Le stress professionnel est fort, surtout lorsqu'il se conjugue à un fort stress personnel. Nous avons consacré beaucoup de temps et d'attention à renforcer notre lien avec eux mais aussi entre eux et leurs équipes. Très régulièrement, les cercles managériaux ont été réunis, nous avons aussi créé des occasions de prendre de la hauteur avec des intervenants extérieurs (sociologue, économiste...).

Pour leur permettre à la fois de souffler, de se ressourcer, et de se « nourrir » pour garder une vision et une dynamique de long terme. C'est capital pour eux-mêmes et pour leurs collaborateurs directs.

Le dialogue social souffre-t-il fortement de la crise, qui en modifie le fonctionnement, les objets, les contraintes ?

Oui il a souffert, et c'est bien normal. L'ensemble des parties prenantes, direction et syndicats, subissent une pression, venant des salariés mais aussi de l'extérieur, à la fois particulière et plus élevée. Le contexte se prête plus difficilement à nourrir le dialogue social de manière constructive et prospective.

Partout fleurissent les encarts publicitaires vantant le comportement éco-responsable, éco-compatible, et même éco-vertueux des établissements bancaires. Une impressionnante campagne de communication et de marketing green washing qui surfe sur l'opportunisme du « moment » unique que suscite l'événement pandémique ? Qu'est-ce que ce « green washing » vous inspire, vous qui avez créé cet automne la Banque de la Transition énergétique ?
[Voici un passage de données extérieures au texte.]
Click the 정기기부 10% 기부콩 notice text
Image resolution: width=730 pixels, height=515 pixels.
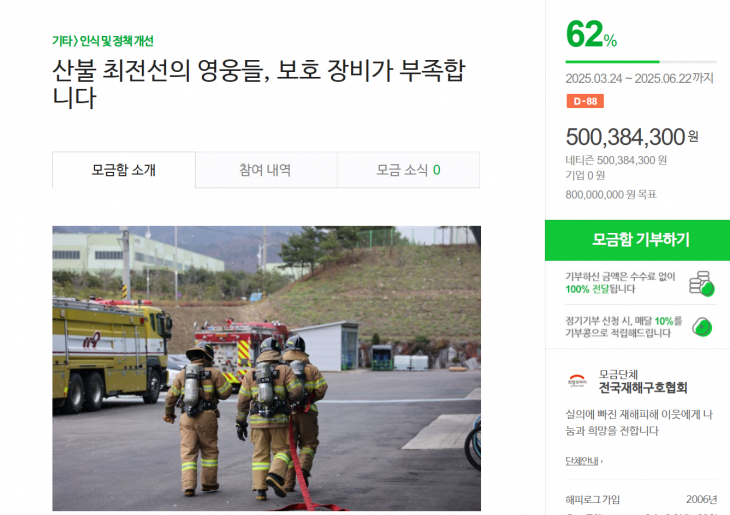pyautogui.click(x=623, y=327)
Y'a-t-il excès de communication ? Opportunisme déplacé ? Je ne crois pas. Ce que je retiens en premier lieu, c'est que le secteur bancaire s'approprie pleinement l'enjeu environnemental et climatique, on assiste à un changement de paradigme, à une prise de conscience qui donne lieu à des plans d'actions concrets et d'ampleur. Le monde de la banque veut être un acteur du changement. Pourquoi faudrait-il s'en plaindre ?

Dans ce domaine, il faut avancer avec humilité mais aussi détermination. Humilité parce qu'il s'agit d'inscrire l'action dans un horizon plutôt long - et on sait que ce n'est pas toujours aisé -, et détermination car nous devons tous être conscients que c'est de l'entreprise et non de l'Etat que viendra la transformation.

La crise du Covid-19 a réhabilité l'image des banques ; celles-ci doivent en profiter pour être elles-mêmes parties prenantes de cette éco-responsabilité et aussi pour sensibiliser, accompagner leurs clients à engager le virage. C'est d'ailleurs à cela que s'emploie la Banque de la Transition énergétique.